TheThingsNetwork ttn(loraSerial, debugSerial, freqPlan);

void setup()
{
  loraSerial.begin(57600);
  debugSerial.begin(9600);

  // Wait a maximum of 10s for Serial Monitor
  while (!debugSerial && millis() < 10000)
    ;

  // status & join requests
  debugSerial.println("-- STATUS");
  ttn.showStatus();

  debugSerial.println("-- JOIN");  
  ttn.join(appEui, appKey);

  // Handle downlink data
  ttn.onMessage(message);

  pinMode(relay, OUTPUT);
  pinMode(potentiometer, INPUT);
}

void loop()
{
  debugSerial.println("-- LOOP");

  uint32_t potentiometer_value = analogRead(potentiometer);
  debugSerial.println(potentiometer_value);

  // Prepare payload of 2 byte to report potentiometer values
  byte payload[2];
  payload[0] = highByte(potentiometer_value);
  payload[1] = lowByte(potentiometer_value);

  // Send potentiometer value
  ttn.sendBytes(payload, sizeof(payload));

  delay(10000);
}

/*
 * Declaration for the downlink message received
 */
void message(const uint8_t *payload, size_t size, port_t port)
{
  debugSerial.println("-- MESSAGE");
  debugSerial.print("Received " + String(size) + " bytes on port " + String(port) + ":");

  if (payload[0] == 1) {
    digitalWrite(relay, HIGH);
  } else {
    digitalWrite(relay, LOW);
  }

  debugSerial.println();
}

2. Once the parameters have been assigned properly, upload the code into the board by pressing the upload button located at the left-upper side of the Arduino IDE interface. 

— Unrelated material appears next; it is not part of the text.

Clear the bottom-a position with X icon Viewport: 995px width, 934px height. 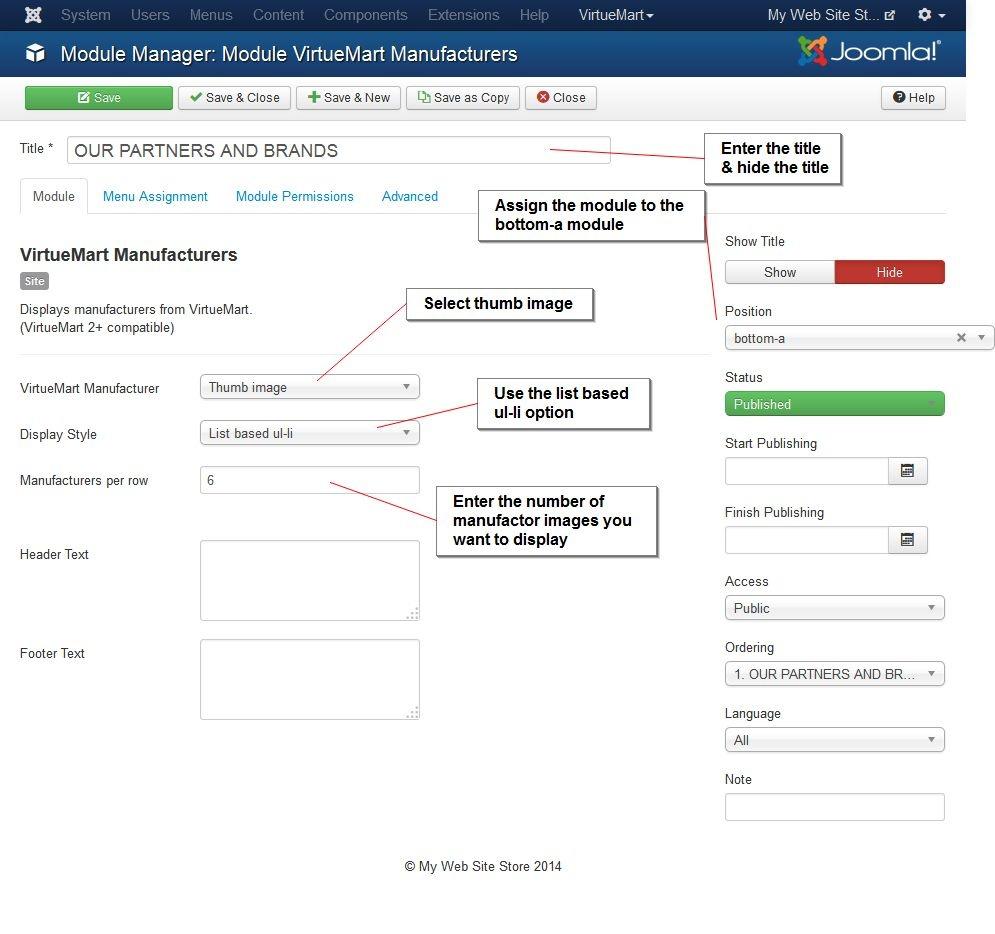[x=961, y=338]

3. Open the Serial Monitor to debug the code; check once the join request is accepted, and every time a new value is being sent to TTN. Now, you'll see the device's status activated.

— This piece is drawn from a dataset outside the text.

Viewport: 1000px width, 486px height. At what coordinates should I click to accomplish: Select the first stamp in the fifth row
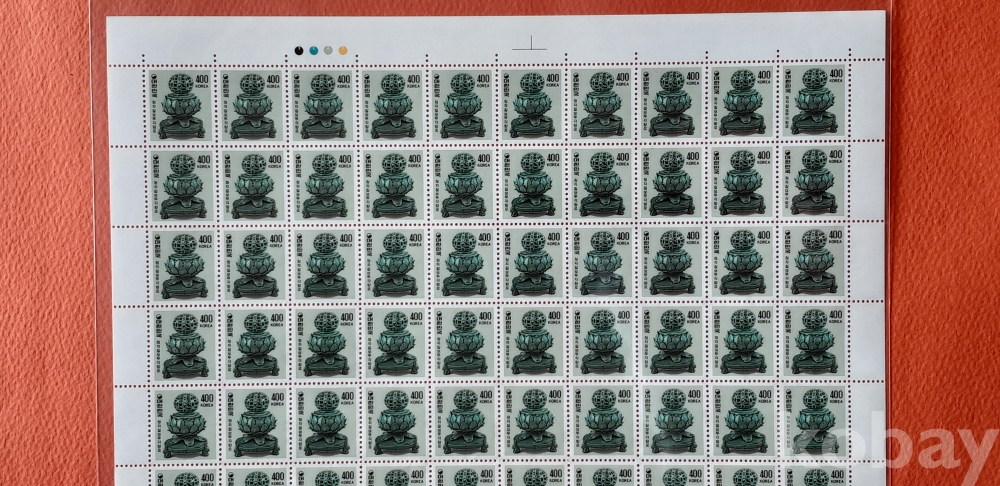182,422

4. Verify if the data which have been sent are being received properly at TTN. To do this, refer to the “Data” tab: 

  • Custom payload setup

1. Go to the Application overview, and refer to the “Payload Formats” tab. Then, assign the following code into the decoder section to format the payload in one allowed by Ubidots, which a JSON object. 

function Decoder(bytes, port) {
  // Decode an uplink message from a buffer
  var potentiometer = (bytes[0] << 8) | bytes[1];

  return {
    potentiometer: potentiometer
  };
}

2. [OPTIONAL] Once you have the decoder code defined in TTN, you can test the payload which is being sent from the device to verify if the decoded value is the right one. 

As you can see the value sent from my device is equal to: 03 FF 

Then, assign the same payload sent and the result should be the initial integer printed in the serial monitor: 

3. To finish, press the “Save payload functions” button. At this point, if you refer to the data section you will notice how the data is being automatically decoded after saving the decoder function. 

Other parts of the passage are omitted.